Online clustering of parallel data streams

  • Authors:
  • Jürgen Beringer;Eyke Hüllermeier

  • Affiliations:
  • Fakultät für Informatik, Otto-von-Guericke-Universität, Magdeburg, Germany;Fakultät für Informatik, Otto-von-Guericke-Universität, Magdeburg, Germany

  • Venue:
  • Data & Knowledge Engineering
  • Year:
  • 2006

Quantified Score

Hi-index 0.00

Visualization

Abstract

In recent years, the management and processing of so-called data streams has become a topic of active research in several fields of computer science such as, e.g., distributed systems, database systems, and data mining. A data stream can roughly be thought of as a transient, continuously increasing sequence of time-stamped data.
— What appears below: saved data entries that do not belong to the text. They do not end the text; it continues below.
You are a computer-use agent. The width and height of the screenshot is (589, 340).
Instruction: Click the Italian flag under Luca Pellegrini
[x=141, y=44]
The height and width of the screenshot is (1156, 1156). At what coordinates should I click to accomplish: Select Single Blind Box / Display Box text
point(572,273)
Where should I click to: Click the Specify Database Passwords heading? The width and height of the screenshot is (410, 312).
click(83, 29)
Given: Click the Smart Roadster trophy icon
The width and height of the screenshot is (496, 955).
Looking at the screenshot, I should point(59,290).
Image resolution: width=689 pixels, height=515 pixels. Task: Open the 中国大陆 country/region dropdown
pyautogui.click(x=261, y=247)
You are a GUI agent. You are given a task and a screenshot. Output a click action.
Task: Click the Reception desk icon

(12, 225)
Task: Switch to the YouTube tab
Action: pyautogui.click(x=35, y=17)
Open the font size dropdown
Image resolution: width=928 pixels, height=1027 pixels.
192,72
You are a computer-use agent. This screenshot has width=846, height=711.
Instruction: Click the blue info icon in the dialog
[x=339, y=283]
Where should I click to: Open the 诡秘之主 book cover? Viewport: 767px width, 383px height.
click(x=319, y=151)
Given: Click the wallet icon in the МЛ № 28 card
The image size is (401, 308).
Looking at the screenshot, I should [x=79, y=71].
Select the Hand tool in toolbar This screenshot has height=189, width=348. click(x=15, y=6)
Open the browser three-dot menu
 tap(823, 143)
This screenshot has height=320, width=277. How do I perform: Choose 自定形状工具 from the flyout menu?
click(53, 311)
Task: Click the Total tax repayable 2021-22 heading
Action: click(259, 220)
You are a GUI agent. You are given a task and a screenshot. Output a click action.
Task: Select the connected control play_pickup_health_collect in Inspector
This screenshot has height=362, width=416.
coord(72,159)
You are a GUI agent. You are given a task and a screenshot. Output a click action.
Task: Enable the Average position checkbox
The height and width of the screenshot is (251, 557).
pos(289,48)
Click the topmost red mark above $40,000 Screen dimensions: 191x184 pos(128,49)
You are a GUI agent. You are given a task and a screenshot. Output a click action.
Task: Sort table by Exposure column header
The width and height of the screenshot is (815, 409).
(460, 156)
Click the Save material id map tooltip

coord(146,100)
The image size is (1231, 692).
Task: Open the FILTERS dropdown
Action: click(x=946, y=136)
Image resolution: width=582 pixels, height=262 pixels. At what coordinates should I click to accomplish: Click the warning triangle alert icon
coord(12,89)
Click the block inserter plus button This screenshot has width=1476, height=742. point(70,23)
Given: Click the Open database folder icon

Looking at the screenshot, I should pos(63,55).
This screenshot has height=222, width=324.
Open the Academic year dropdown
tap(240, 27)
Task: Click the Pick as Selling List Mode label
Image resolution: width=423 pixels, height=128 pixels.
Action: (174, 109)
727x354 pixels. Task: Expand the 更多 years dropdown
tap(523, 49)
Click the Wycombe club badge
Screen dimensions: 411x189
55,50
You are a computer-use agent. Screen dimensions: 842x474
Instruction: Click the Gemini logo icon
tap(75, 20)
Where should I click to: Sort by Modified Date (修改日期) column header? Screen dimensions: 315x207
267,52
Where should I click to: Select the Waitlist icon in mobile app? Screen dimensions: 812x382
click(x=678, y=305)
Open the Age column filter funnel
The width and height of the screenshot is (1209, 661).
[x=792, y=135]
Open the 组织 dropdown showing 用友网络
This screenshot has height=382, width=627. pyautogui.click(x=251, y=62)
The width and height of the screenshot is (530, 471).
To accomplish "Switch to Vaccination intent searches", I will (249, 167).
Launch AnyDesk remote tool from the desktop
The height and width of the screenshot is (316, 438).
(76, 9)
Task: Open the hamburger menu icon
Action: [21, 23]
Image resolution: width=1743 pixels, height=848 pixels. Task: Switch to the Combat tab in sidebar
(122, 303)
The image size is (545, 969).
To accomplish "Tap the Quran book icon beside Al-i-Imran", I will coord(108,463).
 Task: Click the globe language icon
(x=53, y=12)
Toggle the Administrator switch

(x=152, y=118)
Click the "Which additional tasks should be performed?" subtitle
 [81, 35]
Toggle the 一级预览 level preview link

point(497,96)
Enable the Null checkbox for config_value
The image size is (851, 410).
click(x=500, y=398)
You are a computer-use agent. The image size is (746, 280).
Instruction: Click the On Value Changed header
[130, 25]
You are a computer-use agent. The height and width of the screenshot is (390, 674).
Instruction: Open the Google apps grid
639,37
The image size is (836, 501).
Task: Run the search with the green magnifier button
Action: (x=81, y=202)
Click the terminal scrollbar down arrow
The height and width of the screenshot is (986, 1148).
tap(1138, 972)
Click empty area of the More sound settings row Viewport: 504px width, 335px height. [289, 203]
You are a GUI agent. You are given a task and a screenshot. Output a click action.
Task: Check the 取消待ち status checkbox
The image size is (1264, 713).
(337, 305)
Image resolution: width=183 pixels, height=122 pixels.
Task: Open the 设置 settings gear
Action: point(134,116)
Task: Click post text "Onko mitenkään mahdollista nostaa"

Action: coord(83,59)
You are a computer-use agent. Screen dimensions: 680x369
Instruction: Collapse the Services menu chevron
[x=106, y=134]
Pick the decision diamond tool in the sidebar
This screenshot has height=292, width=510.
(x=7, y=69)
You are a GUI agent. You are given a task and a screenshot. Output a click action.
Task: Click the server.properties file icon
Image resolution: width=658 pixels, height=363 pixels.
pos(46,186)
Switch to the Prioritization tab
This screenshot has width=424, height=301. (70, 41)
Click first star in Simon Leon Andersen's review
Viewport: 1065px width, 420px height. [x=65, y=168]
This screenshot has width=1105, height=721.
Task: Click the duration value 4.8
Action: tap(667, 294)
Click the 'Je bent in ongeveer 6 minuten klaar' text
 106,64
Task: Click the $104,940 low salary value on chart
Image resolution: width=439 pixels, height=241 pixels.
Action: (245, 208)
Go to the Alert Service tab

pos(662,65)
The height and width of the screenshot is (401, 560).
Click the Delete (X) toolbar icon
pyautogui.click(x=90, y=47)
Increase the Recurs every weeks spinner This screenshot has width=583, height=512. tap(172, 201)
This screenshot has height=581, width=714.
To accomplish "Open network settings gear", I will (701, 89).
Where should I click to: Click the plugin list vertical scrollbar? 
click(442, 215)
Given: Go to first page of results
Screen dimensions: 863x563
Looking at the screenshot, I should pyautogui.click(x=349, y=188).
In this paper, we consider the problem of clustering parallel streams of real-valued data, that is to say, continuously evolving time series. In other words, we are interested in grouping data streams the evolution over time of which is similar in a specific sense. In order to maintain an up-to-date clustering structure, it is necessary to analyze the incoming data in an online manner, tolerating not more than a constant time delay. For this purpose, we develop an efficient online version of the classical K-means clustering algorithm. Our method's efficiency is mainly due to a scalable online transformation of the original data which allows for a fast computation of approximate distances between streams.